KVM SVM changes for 6.17
Drop KVM's rejection of SNP's SMT and single-socket policy restrictions, and
instead rely on firmware to verify that the policy can actually be supported.
Don't bother checking that requested policy(s) can actually be satisfied, as
an incompatible policy doesn't put the kernel at risk in any way, and providing
guarantees with respect to the physical topology is outside of KVM's purview.

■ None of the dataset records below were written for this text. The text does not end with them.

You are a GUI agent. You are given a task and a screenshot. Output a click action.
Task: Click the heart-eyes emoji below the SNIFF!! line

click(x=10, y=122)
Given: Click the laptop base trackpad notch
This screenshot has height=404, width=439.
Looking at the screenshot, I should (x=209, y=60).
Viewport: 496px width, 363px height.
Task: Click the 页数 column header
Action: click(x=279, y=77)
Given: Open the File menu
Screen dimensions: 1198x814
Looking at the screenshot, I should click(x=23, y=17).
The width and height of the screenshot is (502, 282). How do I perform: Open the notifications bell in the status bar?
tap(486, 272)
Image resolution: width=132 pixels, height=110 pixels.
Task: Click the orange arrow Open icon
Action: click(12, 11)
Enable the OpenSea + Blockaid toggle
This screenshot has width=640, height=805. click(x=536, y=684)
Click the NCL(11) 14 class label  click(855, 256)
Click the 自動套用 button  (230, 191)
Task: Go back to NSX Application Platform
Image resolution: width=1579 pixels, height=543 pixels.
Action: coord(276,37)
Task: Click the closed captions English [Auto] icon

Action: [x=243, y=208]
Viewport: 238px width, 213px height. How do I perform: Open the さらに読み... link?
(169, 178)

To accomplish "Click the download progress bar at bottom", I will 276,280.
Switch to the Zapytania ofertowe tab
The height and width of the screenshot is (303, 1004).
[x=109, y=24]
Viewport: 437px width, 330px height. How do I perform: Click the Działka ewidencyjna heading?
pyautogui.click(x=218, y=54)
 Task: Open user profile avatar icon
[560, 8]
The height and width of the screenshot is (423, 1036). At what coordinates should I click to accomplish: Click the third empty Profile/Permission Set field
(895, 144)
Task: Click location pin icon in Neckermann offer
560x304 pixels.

KVM selftests changes for 6.17
- Fix a comment typo.
- Verify KVM is loaded when getting any KVM module param so that attempting to
run a selftest without kvm.ko loaded results in a SKIP message about KVM not
being loaded/enabled, versus some random parameter not existing.
- SKIP tests that hit EACCES when attempting to access a file, with a "Root
required?" help message. In most cases, the test just needs to be run with
elevated permissions.
KVM local APIC changes for 6.17
Extract many of KVM's helpers for accessing architectural local APIC state
to common x86 so that they can be shared by guest-side code for Secure AVIC.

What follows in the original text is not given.